A Rapid and Simple Loop-Mediated Isothermal Amplification Assay for the Detection of Pseudomonas aeruginosa From Equine Genital Swabs

• We developed a simple assay for rapid detection of P. aeruginosa directly from swabs.
• Pseudomonas aeruginosa can be directly detected from a swab without prior enrichment.
• As few as 11 copies of the target may be detected in less than 15 minutes.

Pseudomonas aeruginosa is a causative agent of infectious reproductive disease in horses. Conventional methods for identification of this organism from equine genital swabs can be time consuming, laborious, and may rely on the presence of live bacteria. However, the use of loop-mediated isothermal amplification (LAMP) provides a simple and rapid detection method. We aimed to develop and evaluate a simple-to-use and interpret LAMP assay, based on the P. aeruginosa ecfX gene, capable of detecting P. aeruginosa from DNA extracted directly from equine genital swabs without culture or prior enrichment. The specificity of the assay was determined using DNA extracted from 29 different bacterial species, as well as in silico. The diagnostic sensitivity of the assay was determined through analysis of DNA extracted directly from 46 equine genital swabs. A P. aeruginosa–specific LAMP assay that could detect as few as 11 copies of its target in less than 15 minutes was developed. The reaction amplicon could be detected by real-time fluorescence or using a simple lateral flow device.

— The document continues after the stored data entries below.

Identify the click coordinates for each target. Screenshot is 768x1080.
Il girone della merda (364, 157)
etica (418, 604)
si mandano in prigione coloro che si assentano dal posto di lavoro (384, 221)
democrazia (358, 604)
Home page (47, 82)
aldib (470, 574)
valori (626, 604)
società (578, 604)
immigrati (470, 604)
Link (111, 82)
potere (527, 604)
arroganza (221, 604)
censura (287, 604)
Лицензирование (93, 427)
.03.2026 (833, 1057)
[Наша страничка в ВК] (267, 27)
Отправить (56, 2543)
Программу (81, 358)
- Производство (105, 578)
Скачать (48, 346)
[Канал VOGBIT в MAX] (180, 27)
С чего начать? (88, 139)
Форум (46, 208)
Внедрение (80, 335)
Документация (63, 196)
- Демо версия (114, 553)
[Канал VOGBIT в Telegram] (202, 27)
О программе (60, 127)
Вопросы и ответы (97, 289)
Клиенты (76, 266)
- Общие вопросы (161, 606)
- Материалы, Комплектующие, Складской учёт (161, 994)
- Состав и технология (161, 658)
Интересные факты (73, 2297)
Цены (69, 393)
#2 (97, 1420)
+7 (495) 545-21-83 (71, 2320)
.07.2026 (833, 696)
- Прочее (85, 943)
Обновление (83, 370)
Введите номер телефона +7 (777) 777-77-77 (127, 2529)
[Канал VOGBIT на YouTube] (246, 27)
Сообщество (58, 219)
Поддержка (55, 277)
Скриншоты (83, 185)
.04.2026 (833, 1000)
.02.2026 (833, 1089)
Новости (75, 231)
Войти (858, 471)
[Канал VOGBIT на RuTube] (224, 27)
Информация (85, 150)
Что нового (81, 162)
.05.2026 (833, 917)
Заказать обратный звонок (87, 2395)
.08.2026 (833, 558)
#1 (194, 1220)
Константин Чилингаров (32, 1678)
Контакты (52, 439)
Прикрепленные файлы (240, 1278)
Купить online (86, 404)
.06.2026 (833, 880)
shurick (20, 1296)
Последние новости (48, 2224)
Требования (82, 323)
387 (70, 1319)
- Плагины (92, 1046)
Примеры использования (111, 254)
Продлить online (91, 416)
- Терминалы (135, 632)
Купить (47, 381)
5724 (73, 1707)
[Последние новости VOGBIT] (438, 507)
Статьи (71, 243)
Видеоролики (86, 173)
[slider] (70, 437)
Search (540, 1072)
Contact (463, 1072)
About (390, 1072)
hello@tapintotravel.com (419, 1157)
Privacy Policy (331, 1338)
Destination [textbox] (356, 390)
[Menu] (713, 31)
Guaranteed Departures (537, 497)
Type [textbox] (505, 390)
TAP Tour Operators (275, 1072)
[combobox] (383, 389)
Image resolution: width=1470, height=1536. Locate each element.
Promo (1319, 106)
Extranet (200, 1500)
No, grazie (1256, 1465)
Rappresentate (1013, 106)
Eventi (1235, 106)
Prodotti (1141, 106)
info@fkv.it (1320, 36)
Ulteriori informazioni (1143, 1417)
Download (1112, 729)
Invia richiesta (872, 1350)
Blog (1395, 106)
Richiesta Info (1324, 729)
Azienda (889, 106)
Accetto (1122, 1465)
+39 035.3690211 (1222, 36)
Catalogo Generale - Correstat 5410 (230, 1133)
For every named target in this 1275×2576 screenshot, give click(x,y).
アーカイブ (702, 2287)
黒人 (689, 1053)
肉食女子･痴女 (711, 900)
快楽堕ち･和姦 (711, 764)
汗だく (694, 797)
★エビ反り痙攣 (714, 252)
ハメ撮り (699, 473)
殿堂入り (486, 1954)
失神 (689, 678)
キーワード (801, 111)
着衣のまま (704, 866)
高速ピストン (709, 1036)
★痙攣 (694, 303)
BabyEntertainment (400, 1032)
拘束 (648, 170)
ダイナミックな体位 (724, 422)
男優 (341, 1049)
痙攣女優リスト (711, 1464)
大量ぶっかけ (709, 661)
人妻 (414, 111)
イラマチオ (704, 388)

The assay was specific to its target, showing no cross-reactivity or interference when tested against DNA extracted from 29 other bacterial species, as well as in silico. The diagnostic sensitivity of the assay was 86.8% (39 of 46) and 88.5% (40 of 46), when the amplicon was detected by real-time fluorescence and lateral flow device technology, respectively. The P. aeruginosa–specific LAMP assay provides a simple and rapid means of detecting the presence of viable and nonviable P. aeruginosa directly from equine genital swabs.